**SELECTED EXCERPT**

● ● ●

Like many, I deal with allergy for past several years and thought I share my findings with you. Here it comes:
The latest surveys show that the rates of allergy are increasing throughout the world, affecting up to 30-35% of people at some stage in their lives. This increase was initially seen in countries such as the UK, Europe and USA, but can now be found in all countries undergoing industrial development. The pattern of allergy is also changing – initially, the increase was in asthma and allergic rhinitis (hay fever). However, recent studies have confirmed a significant increase in the incidence of food allergies, in particular amongst children. In the UK, it is estimated that up to 50% of children are diagnosed with an allergic condition.
What is Allergy?
Allergy is caused when the body’s immune system reacts to a normally harmless substance, such as pollen, food, or house dust mite. The body identifies the substance as a threat and produces an inappropriate, exaggerated response to it. What we are only beginning to understand is what tips the balance in favor of allergy. Researchers have suggested that a number of factors might cause someone to become allergic:
Children born into families where allergies already exist have a higher than average chance of developing allergies themselves. In the UK today, children have a 1 in 5 predisposition of developing an allergy. However, the risk is doubled if one parent has an allergy (particularly if that parent is the mother). If both parents have allergies, the risk is increased to 60-80%. This increased tendency for individuals to develop allergies because of their genes is known as being Atopic.

● ● ●

**RECORD EXCERPTS**
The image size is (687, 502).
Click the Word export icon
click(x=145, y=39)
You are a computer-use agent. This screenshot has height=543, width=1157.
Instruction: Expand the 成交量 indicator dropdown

● ● ●

**EXERCISES TO COMPLETE**
A. Check each statement against the allergy text and answer yes or no, quoting the words that decide it. (i) Allergy now affects up to 30-35% of people at some stage in their lives. (ii) The first rise in allergy was seen in food allergies. (iii) When both parents have allergies, a child's risk rises to 60-80%.
B. According to the allergy text, what is the increased tendency to develop allergies because of one's genes called?
C. Resume the allergy text after its final sentence and keep writing in the same vein.

**ANSWERS TO THE EXERCISE**
A.
(i) Yes: "affecting up to 30-35% of people at some stage in their lives."
(ii) No: "initially, the increase was in asthma and allergic rhinitis (hay fever)."
(iii) Yes: "If both parents have allergies, the risk is increased to 60-80%."

B. Being Atopic.

C.
The Hygiene Hypothesis
After many studies and much research, the resulting hygiene hypothesis suggests that early life exposure to suspected allergens actually immunizes a child from developing allergies later in life. It further explains that in developed nations, the elimination of childhood diseases and the routine of a cleaner lifestyle than in poorer nations actually interrupt the healthy development of the immune system. Thus, people from the most developed nations incur the highest incidence of allergies because their immune systems work improperly.
‘The hygiene hypothesis and its implications for hygiene‘ compiled for the International Scientific Forum on Home Hygiene (IFH)², evaluates the various medical, public health, and environmental and lifestyle changes that might have altered our exposure to microbes, and outlines the various other theories put forward to explain the rise in allergies. It has been produced by Dr. Ros Stanwell-Smith³ and Professor Sally Bloomfield4, Honorary Professor at the London School of Hygiene and Tropical Medicine’s Hygiene Centre.
The report finds that there is significant evidence that changing exposure to microbes¹ may indeed be a factor in the rise in allergies. But it finds no evidence that cleaning habits prevalent today are to blame and it firmly dispels the notion that we are living in super-clean, germ-free homes.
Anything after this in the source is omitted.